**** Dataset records

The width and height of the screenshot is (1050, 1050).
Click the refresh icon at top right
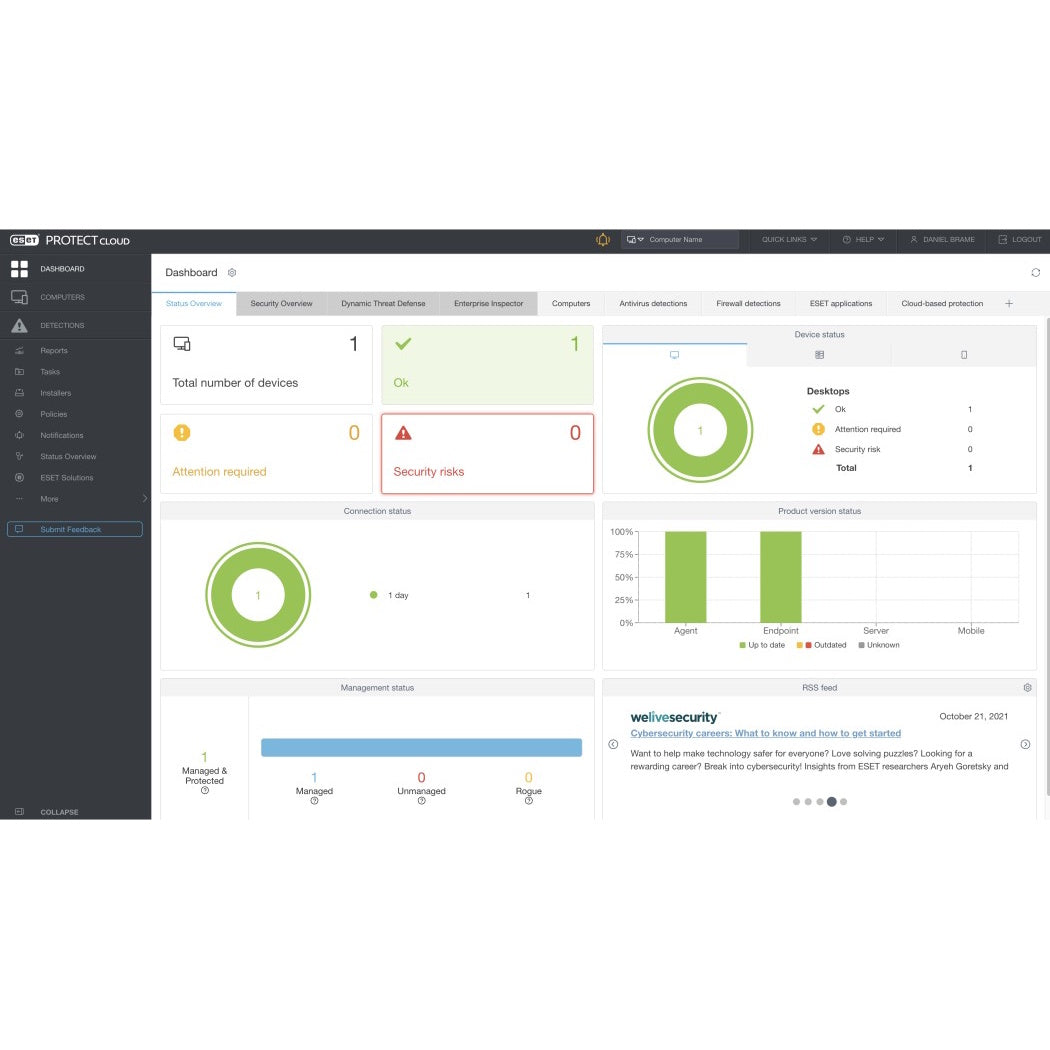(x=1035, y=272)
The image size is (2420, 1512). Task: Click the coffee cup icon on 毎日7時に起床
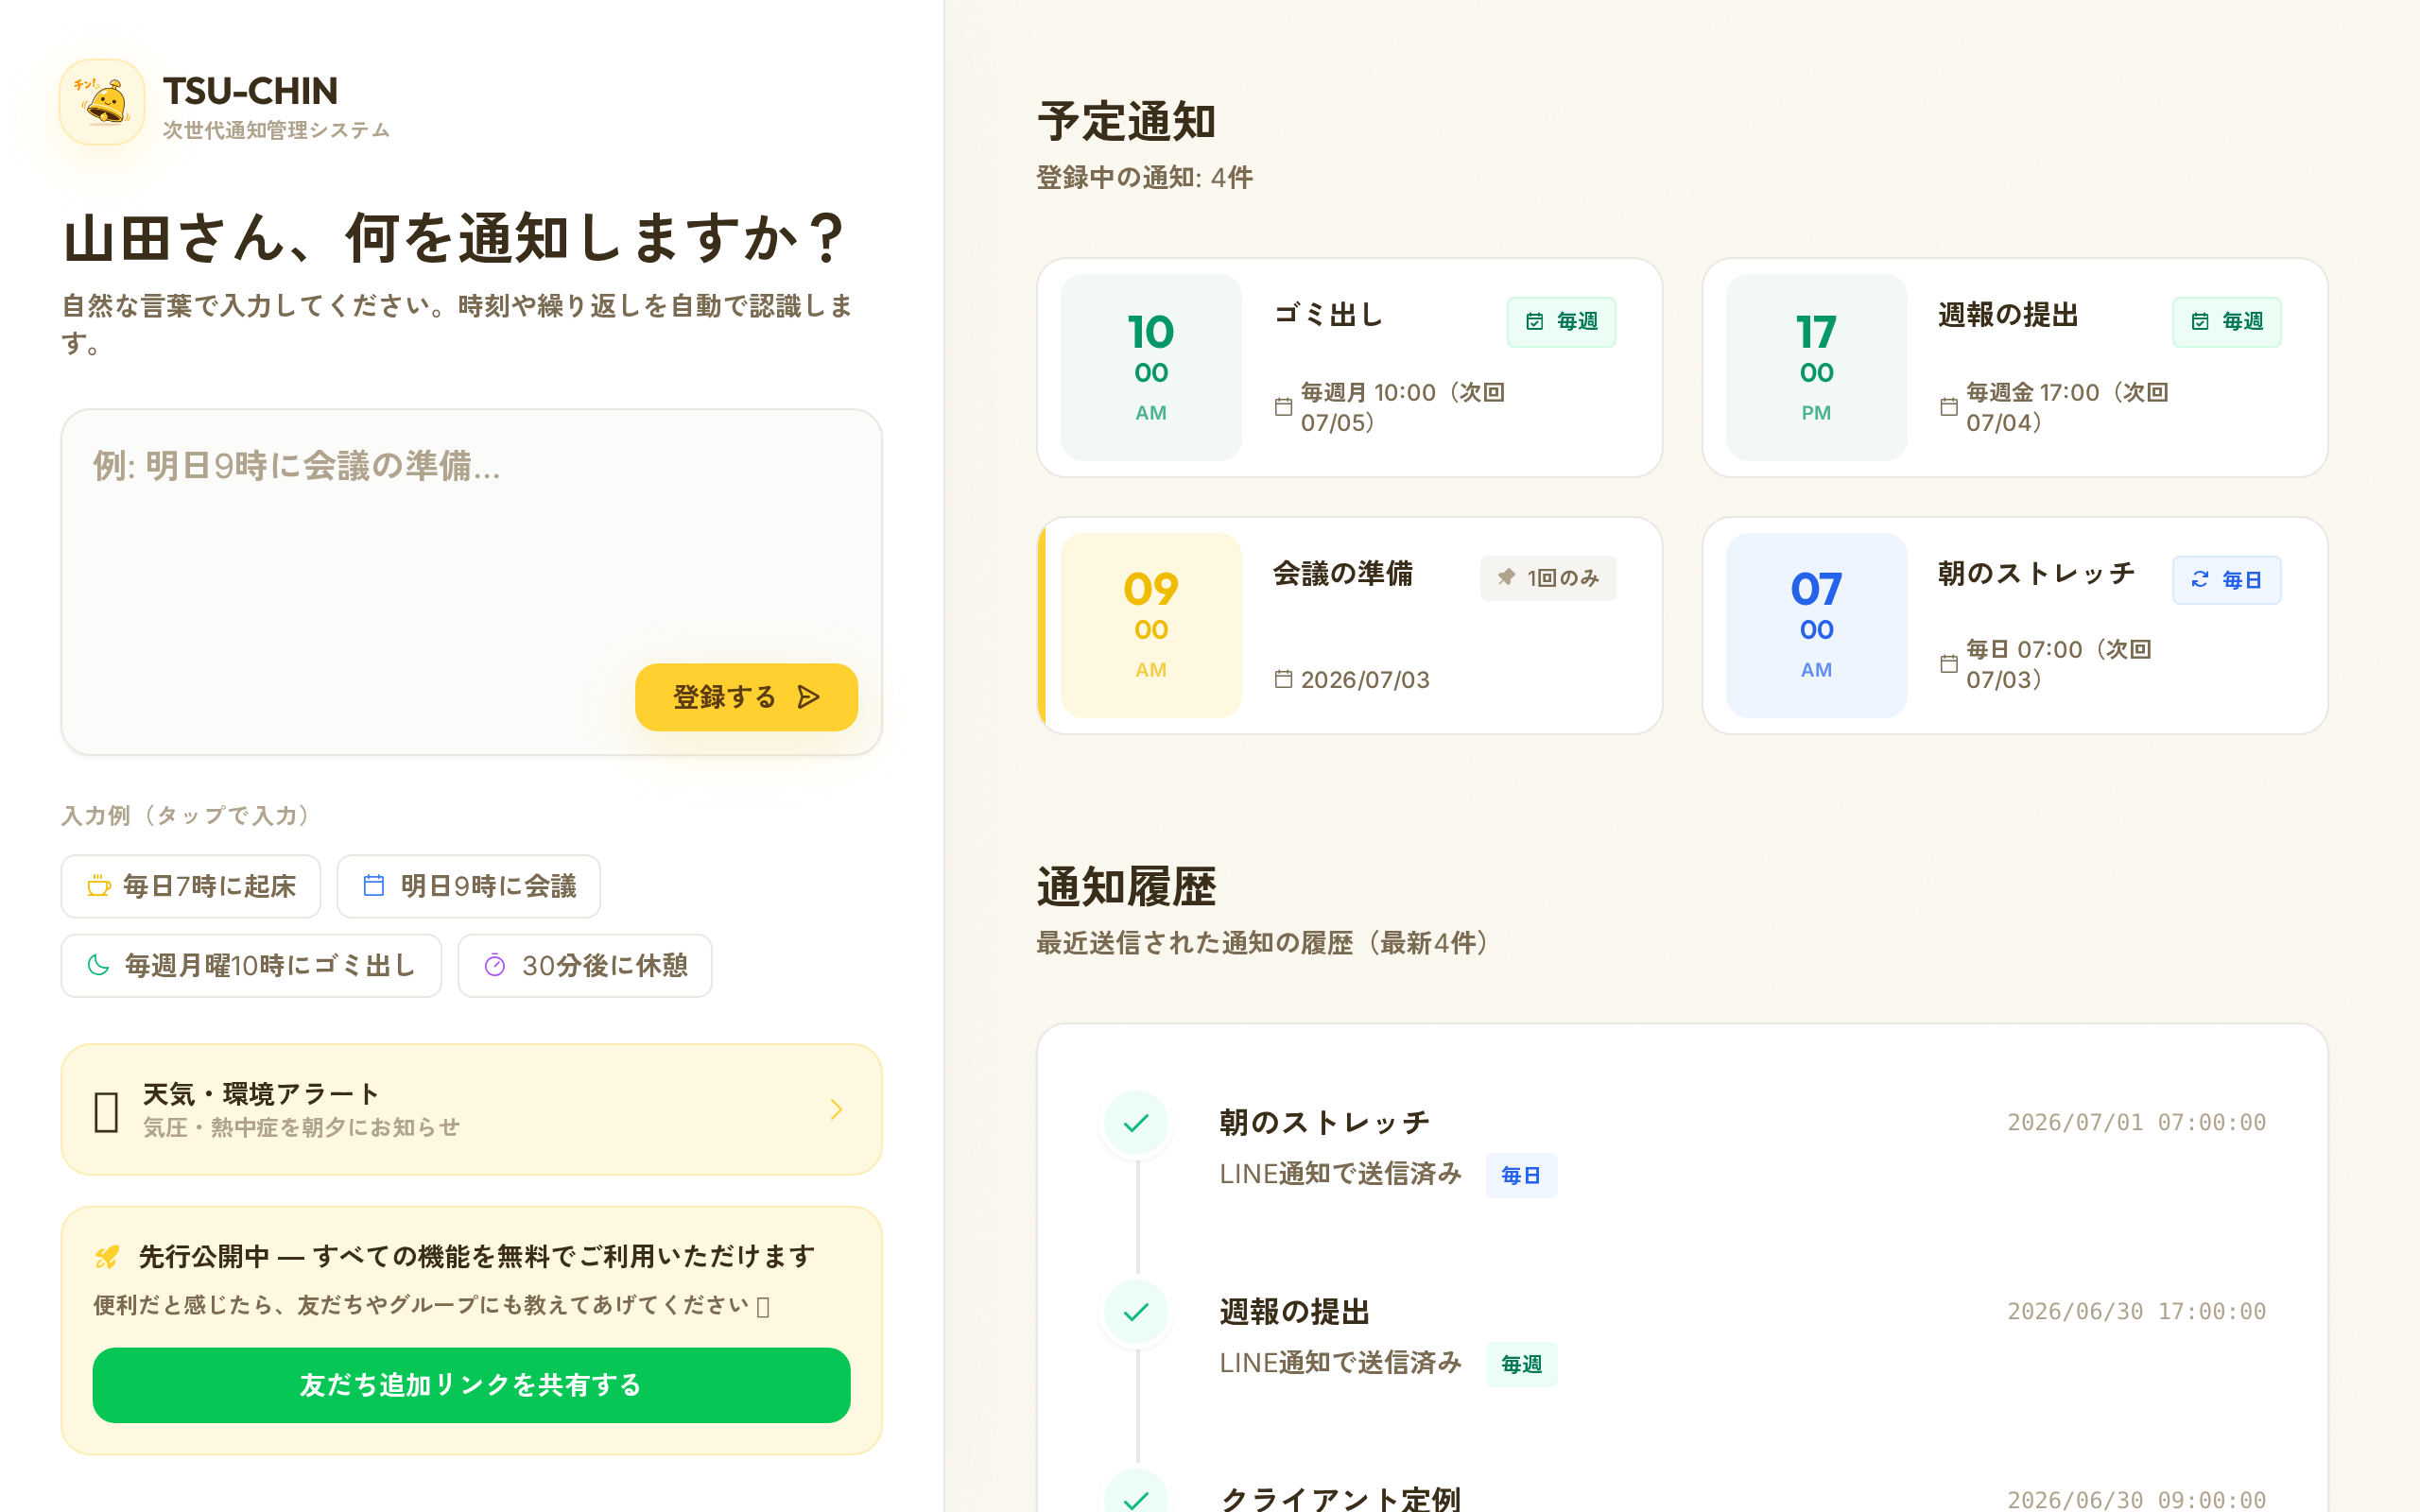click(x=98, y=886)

********

_Aim of the exercise_. Line by line, write out the entries exactly, and leave the pictures out.

_Solution to this problem_.
The width and height of the screenshot is (1050, 1050).
Click the refresh icon at top right
(x=1035, y=272)
The image size is (2420, 1512). Task: Click the coffee cup icon on 毎日7時に起床
click(x=98, y=886)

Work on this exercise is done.